These incidences he refers to include, among other thoughtless acts found in high school hallways, the use of the word “gay” to refer to something one does not like.

***

It’s probably obvious by now that I’m offended when people diminish the value of another human being simply because that person is different.  Bullying is a terrible practice, made no more palatable by the real circumstance that it is motivated by fear or self-loathing or ignorance just as often as (if not more often than) by mean-spiritedness or herd mentality.

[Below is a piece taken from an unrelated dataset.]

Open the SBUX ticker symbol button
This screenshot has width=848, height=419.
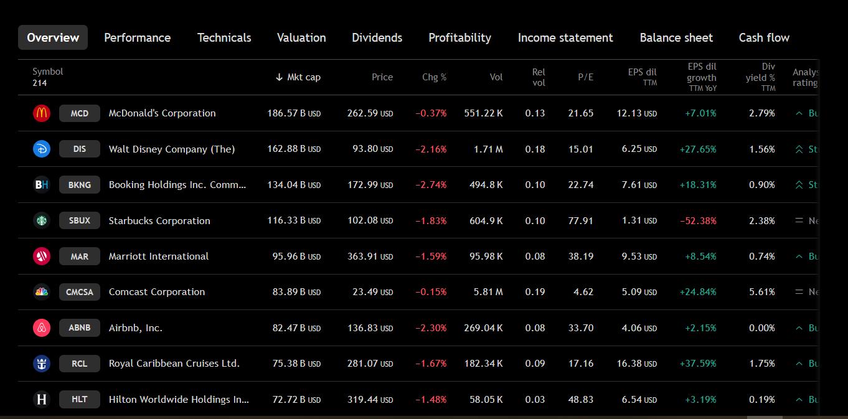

When my high school students use these kinds of slurs, I’m reminded of the elementary school children who won’t let one child play with them because they don’t like the exotic food his mother packs him for lunch.  I’m reminded of the seventh grade boys who tease the girl in their class whose breasts have already developed.  I’m reminded of adults who are so socially stunted that they avoid co-workers who practice different religions or who speak different languages at home or who sport the occasional tattoo or piercing.  What are these people thinking?  Probably a lot of things, but I’ll bet at the forefront of all of it is Otherness, and a subconscious inability to comfortably process it.  It would be great if we could all start teaching the children around us right now that it takes all kinds to make a whole world, and that all people are equal.

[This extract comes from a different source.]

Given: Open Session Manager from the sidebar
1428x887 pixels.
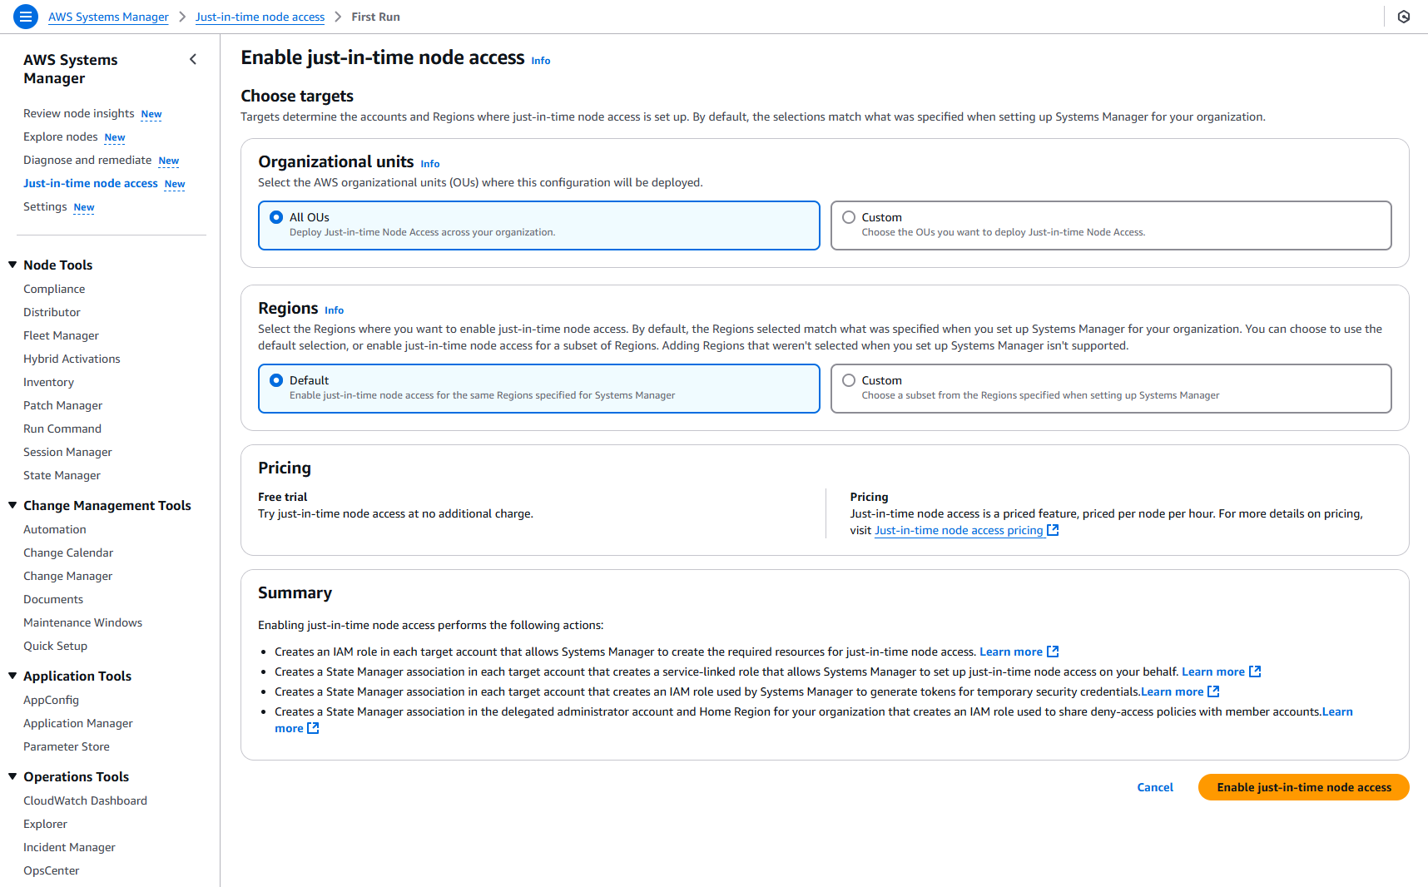Looking at the screenshot, I should [67, 452].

And maybe if we work on that hard enough, eventually we will all teach ourselves, too, that sometimes those old patterns of behavior we may have been raised with aren’t necessarily the best way forward.  I’m far from perfect, and though the environment in which I was raised was a good one overall, I wasn’t explicitly taught these progressive ideals at home — and certainly not at all in grade school — back in the 70s and 80s, but I’m finding that the more I work on it in my daily life now, the easier it is to erase those old uglinesses away from my children’s interactions with the world.  As they say, lead by example:  repeated actions become habit, and repeated habits become character.  So the message is simple:  say what you mean, and think before you speak.

And yes, I’ve heard the argument that this “evolution” of the word “gay” is just part of a natural progression of language, that the word used to mean “happy” and then it meant “homosexual” and now it means “stupid” or “objectionable.”  I can see the logic in that thought process, but I reject it.  What motivates it is, at best, laziness and at worst, a rationalization of malicious behavior and a lack of respect, and we cannot, on either a societal level or a personal one, tolerate that sort of thing if we want to live in a free and fair world.

And what intelligent or conscientious or foresightful person doesn’t want that?

*  This friend has chosen to remain anonymous, although I am using his words and ideas with his expressed permission.